Chapter 4, Problem 1CRE

To determine

Estimate using the Linear Approximation or linearization. Also, use a calculator to estimate the error.

Answer to Problem 1CRE

Solution:

The error is $3.448\times {10}^{-5}$.

Explanation of Solution

Given:

The expression is ${8.1}^{\frac{1}{3}}-2$.

Formula used:

Linear Approximation:

$\Delta f=f^{\prime }\left(a\right)\Delta x$

Calculation:

The expression is ${8.1}^{\frac{1}{3}}-2$.

Let $f\left(x\right)=x^{\frac{1}{3}}$, $a=8\text{and}\Delta x=0.1$.

Now, find the derivative of the function $f\left(x\right)$ with respect to $x$.

$f^{\prime }\left(x\right)=\frac{1}{3}{x}^{-\frac{2}{3}}$

Find the value of $f^{\prime }\left(a\right)$.

$\begin{array}{c}{f}^{\prime }\left(a\right)=\frac{1}{3}{a}^{-\frac{2}{3}}\\ =\frac{1}{3}{\left(8\right)}^{-\frac{2}{3}}\\ =\frac{1}{3}{\left(2^3\right)}^{-\frac{2}{3}}\\ =\frac{1}{3}\left(\frac{1}{4}\right)\\ =\frac{1}{12}\end{array}$

Now, find the estimate using Linear Approximation.
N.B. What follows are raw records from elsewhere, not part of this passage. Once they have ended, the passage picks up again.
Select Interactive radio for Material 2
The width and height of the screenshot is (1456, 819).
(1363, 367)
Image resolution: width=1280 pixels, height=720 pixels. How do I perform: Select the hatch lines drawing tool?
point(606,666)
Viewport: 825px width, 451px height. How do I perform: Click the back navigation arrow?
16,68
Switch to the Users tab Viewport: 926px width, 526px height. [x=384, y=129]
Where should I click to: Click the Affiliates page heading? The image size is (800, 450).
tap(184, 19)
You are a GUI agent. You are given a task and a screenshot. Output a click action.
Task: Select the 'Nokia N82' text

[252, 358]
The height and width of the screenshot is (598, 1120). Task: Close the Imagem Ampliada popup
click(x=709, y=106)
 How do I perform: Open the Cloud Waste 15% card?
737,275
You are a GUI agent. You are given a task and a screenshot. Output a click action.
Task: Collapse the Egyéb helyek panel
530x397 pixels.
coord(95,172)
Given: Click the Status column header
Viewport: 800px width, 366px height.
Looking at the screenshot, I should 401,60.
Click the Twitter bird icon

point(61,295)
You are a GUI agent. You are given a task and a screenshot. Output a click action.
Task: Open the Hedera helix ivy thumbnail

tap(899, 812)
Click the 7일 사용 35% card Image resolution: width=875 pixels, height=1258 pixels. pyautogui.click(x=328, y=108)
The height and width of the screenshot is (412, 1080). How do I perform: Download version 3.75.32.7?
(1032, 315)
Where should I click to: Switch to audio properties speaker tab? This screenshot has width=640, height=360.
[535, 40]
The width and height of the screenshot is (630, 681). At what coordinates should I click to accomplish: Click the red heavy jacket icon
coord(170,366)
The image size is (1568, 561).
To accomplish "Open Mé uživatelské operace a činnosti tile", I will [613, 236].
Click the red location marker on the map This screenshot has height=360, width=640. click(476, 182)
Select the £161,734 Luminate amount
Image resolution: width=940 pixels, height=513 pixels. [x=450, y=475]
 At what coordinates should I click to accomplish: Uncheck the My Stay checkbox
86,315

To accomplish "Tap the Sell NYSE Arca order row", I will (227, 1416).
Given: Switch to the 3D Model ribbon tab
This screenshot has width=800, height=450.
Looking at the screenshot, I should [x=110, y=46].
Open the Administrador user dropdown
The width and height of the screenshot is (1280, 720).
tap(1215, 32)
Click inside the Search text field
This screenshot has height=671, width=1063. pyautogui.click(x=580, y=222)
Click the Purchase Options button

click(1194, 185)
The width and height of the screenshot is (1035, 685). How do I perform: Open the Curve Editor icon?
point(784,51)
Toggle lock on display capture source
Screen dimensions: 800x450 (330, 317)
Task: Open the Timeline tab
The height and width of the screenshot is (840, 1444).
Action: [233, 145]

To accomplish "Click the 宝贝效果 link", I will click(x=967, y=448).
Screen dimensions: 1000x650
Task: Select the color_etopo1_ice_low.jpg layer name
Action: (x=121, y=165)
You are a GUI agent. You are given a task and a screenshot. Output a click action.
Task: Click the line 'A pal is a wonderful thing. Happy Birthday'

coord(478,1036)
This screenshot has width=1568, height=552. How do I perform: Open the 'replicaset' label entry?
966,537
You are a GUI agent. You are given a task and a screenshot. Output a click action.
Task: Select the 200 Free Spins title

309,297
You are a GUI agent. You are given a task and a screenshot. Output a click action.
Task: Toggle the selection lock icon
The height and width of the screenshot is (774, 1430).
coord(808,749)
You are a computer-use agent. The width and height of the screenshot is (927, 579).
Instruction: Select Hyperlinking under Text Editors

Use the formula: $\Delta f=f^{\prime }\left(a\right)\Delta x$

$\begin{array}{c}\Delta f=f^{\prime }\left(a\right)\Delta x\\ =\frac{1}{12}\left(0.1\right)\\ =0.00833333333\end{array}$

Use the calculator to find the value of ${8.1}^{\frac{1}{3}}-2$.

We can rewrite it as:

${\left(8.1\right)}^{0.33333}-2$

$\begin{array}{c}{\left(8.1\right)}^{0.33333}-2=2.00829885-2\\ =0.00829885\end{array}$

Now, find the error in the Linear Approximation.

$\begin{array}{c}\text{Error}=\left|0.00829885-0.00833333333\right|\\ =0.00003448\\ =3.448\times {10}^{-5}\end{array}$

Hence, the error is $3.448\times {10}^{-5}$.

Conclusion:

With the help of the formula, wecould figure out the error in the Linear Approximation.